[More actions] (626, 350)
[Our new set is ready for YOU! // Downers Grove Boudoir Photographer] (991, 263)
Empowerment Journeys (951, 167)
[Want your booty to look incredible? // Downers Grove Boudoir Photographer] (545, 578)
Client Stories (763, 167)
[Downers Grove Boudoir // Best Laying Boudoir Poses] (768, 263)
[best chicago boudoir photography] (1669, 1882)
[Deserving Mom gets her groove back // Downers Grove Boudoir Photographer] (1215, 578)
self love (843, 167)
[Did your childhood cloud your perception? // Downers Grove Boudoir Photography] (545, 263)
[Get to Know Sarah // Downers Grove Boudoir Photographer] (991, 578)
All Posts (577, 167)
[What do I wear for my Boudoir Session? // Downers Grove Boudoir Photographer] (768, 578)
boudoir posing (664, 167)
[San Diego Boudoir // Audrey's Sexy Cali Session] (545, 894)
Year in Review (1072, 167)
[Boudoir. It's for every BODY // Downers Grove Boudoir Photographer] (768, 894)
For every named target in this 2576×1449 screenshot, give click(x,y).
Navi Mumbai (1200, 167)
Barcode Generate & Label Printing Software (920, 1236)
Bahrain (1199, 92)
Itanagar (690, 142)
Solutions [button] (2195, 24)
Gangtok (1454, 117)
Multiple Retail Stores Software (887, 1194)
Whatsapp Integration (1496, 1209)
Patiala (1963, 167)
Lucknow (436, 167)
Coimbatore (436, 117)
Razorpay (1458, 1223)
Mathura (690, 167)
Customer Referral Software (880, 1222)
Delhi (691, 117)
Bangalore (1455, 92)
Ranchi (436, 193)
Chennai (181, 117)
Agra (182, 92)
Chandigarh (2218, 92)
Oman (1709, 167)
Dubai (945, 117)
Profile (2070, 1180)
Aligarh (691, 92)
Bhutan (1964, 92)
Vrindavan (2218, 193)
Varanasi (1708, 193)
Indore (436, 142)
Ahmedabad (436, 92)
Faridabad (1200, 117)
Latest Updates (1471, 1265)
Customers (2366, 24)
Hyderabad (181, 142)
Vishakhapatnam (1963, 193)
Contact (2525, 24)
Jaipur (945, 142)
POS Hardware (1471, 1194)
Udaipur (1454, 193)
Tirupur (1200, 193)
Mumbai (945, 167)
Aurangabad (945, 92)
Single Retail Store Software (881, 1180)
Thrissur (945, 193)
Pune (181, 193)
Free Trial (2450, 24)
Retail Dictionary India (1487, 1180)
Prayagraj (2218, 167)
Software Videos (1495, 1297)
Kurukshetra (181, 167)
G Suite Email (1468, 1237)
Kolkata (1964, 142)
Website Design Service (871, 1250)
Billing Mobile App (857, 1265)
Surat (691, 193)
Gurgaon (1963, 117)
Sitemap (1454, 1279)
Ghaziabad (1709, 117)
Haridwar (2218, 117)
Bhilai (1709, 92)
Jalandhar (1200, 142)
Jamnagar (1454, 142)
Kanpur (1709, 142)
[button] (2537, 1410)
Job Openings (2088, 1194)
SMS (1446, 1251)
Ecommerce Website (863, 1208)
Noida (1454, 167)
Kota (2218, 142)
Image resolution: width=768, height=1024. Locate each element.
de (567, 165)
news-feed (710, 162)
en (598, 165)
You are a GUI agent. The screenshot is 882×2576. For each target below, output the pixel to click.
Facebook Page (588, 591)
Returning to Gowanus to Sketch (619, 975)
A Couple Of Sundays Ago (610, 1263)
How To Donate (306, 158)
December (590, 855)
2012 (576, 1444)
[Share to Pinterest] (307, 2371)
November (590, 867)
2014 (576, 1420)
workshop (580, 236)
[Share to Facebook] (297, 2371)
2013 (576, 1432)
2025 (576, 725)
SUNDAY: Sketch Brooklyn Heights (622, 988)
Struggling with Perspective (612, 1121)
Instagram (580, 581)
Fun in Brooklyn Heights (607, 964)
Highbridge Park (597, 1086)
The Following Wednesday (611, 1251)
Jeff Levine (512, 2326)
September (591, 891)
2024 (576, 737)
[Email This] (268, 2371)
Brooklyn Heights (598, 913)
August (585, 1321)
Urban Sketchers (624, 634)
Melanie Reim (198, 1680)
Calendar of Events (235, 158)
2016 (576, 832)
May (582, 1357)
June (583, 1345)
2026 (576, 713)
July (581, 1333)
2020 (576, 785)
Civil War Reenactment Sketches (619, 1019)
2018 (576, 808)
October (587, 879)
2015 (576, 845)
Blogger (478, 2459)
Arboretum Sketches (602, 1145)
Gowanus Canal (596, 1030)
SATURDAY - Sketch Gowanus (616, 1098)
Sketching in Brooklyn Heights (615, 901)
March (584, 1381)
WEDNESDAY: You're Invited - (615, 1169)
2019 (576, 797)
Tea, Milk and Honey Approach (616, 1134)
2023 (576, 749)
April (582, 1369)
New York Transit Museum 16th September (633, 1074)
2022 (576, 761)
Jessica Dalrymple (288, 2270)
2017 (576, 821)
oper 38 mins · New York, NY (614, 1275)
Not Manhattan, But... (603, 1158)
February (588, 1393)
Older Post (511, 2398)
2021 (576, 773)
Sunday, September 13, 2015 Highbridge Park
····················
▸ EXERCISE DESCRIPTION: Nothing outside this range should appear: the lines from the start of the listing through the line with "boudoir posing (664, 167)", each reproduced exactly, both ends included.

▸ ANSWER TO THIS PROBLEM:
[More actions] (626, 350)
[Our new set is ready for YOU! // Downers Grove Boudoir Photographer] (991, 263)
Empowerment Journeys (951, 167)
[Want your booty to look incredible? // Downers Grove Boudoir Photographer] (545, 578)
Client Stories (763, 167)
[Downers Grove Boudoir // Best Laying Boudoir Poses] (768, 263)
[best chicago boudoir photography] (1669, 1882)
[Deserving Mom gets her groove back // Downers Grove Boudoir Photographer] (1215, 578)
self love (843, 167)
[Did your childhood cloud your perception? // Downers Grove Boudoir Photography] (545, 263)
[Get to Know Sarah // Downers Grove Boudoir Photographer] (991, 578)
All Posts (577, 167)
[What do I wear for my Boudoir Session? // Downers Grove Boudoir Photographer] (768, 578)
boudoir posing (664, 167)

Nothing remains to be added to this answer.